Ravenna, one of the doorways into
the mystical world of Dante
In-Person Retreats
Many people who are drawn toward spirituality have already tried the available practices: meditation courses, retreats, and inherited techniques from various traditions. These experiences can be deeply meaningful, but just as often they fail to take root. Something real is encountered, yet it remains at a remove. The practice never quite becomes the life.
These retreats are founded on a different premise. The Western mystical tradition - in its Judaic, Christian and Islamic forms - has never been primarily about the pursuit of spiritual highs. What it measures is the way in which life is lived as a whole. Not dogmatically as a set of rules, nor as a set of practices divorced from our everyday lives. Instead, it is concerned with the interaction between the two: the ways in which ordinary life deepens our practice and the ways in which practice provides meaning and orientation to our lives.
The great scholar Evelyn Underhill once described mysticism plainly as "the business and method of Love." This sums up how we approach the contemplative life in these retreats. Mysticism, in this understanding, is not a departure from the world but a different way of inhabiting it: one in which love of self, others, the world, and what lies beyond it becomes both the aim of practice and the measure of a life. Spiritual disciplines matter not as ends in themselves, but insofar as they orient us toward the deeper reality from which love springs and from which life derives its orientation and meaning.
Monastic in structure and orientation. Rooted in the problems of an ordinary life.
To this end, every retreat is structured around an ordinary human problem that leads us to the heart of the mystical tradition. How do we act in moments of spiritual, psychological, or existential disorientation when our sense of direction and meaning falls away? How do we live well and lovingly in a world marked by suffering and injustice?

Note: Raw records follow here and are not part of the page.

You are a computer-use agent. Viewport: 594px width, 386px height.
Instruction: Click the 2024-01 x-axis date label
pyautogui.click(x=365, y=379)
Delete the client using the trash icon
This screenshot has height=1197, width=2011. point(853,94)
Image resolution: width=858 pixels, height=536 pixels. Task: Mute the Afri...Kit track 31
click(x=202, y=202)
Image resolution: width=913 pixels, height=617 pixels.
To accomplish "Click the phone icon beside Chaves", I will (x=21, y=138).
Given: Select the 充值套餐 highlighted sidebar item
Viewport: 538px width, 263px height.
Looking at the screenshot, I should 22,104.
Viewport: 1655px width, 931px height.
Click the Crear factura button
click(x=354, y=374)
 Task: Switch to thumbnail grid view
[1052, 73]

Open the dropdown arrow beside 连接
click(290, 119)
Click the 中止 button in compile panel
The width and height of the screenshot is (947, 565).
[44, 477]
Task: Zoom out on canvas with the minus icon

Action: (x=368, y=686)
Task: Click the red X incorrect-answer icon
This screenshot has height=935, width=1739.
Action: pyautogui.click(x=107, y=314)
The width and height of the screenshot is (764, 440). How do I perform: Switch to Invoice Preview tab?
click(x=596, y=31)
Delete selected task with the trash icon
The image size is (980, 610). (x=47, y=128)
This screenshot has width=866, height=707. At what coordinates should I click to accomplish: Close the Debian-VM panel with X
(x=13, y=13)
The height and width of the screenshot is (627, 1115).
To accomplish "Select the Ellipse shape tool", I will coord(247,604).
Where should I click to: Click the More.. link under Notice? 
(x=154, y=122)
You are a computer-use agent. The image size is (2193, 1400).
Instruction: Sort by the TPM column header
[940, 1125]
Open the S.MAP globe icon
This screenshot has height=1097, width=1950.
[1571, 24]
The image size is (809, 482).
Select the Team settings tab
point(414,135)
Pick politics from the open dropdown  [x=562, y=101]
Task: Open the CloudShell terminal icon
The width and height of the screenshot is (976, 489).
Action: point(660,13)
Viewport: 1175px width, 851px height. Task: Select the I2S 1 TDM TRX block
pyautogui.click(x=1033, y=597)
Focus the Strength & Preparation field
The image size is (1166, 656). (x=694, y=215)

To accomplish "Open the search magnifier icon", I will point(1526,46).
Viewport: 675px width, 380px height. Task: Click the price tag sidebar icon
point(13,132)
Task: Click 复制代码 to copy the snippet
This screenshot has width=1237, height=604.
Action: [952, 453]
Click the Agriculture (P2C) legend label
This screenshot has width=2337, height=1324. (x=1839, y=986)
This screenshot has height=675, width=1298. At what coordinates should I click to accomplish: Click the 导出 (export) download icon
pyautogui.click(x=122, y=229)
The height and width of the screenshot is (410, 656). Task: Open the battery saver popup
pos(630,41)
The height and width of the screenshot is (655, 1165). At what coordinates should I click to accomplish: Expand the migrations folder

How do we attain freedom in a world that constantly tempts us to consume and strive beyond ourselves? These are some of the questions that Western mystics and contemplatives have grappled with for centuries, showing us what it means to live by love rather than by compulsion, fear, or the need to possess.
These are monastic retreats in the full sense — rigorous in structure, serious in aim — that draw on art, poetry, and landscape as integral to the same inquiry. We work in small groups, exploring not only the depths of a particular mystical tradition within the culture and landscape that inspired it, but also asking how these traditions speak to our ordinary lives today. Everyday mysticism is ultimately concerned with how we live, and the measure of the work is what continues when you return home.
The retreats are open to people of any religious background, or none. No prior knowledge or experience is assumed.